Records for finding described items:
start
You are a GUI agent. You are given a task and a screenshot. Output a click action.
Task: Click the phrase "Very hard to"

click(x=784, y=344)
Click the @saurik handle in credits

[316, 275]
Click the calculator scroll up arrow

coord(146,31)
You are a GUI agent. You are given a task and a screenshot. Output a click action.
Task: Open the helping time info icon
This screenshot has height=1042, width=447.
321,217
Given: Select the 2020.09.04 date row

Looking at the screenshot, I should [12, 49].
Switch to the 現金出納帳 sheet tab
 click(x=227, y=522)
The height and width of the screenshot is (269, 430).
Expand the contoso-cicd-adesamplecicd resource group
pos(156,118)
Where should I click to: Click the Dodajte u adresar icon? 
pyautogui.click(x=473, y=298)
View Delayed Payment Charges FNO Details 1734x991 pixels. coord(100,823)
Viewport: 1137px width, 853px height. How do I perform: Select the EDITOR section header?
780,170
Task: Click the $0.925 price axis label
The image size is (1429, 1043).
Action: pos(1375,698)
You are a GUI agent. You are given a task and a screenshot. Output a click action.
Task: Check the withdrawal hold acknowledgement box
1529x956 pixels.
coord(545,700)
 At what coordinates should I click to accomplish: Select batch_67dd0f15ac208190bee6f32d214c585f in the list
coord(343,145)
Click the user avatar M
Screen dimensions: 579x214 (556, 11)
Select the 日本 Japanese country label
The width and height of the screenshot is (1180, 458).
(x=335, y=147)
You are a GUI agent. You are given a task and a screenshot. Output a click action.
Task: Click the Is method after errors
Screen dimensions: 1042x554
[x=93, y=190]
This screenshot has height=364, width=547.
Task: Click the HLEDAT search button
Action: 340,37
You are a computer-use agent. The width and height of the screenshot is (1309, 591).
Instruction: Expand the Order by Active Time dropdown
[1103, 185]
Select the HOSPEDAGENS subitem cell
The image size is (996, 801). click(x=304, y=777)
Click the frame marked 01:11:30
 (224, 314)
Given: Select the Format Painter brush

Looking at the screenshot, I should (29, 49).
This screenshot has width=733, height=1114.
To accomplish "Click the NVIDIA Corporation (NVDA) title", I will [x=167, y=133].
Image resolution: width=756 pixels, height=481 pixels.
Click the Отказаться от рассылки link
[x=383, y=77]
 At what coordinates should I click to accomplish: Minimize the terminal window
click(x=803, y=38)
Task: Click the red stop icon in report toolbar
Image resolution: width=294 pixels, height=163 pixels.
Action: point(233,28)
end
Short exercise:
Identify each line of the material above that contains the string "width", and copy those lines. Case counts.

Result of this exercise:
This screenshot has height=1042, width=447.
The height and width of the screenshot is (269, 430).
Viewport: 1137px width, 853px height. How do I perform: Select the EDITOR section header?
The width and height of the screenshot is (1180, 458).
This screenshot has height=364, width=547.
You are a computer-use agent. The width and height of the screenshot is (1309, 591).
This screenshot has width=733, height=1114.
Image resolution: width=756 pixels, height=481 pixels.
Image resolution: width=294 pixels, height=163 pixels.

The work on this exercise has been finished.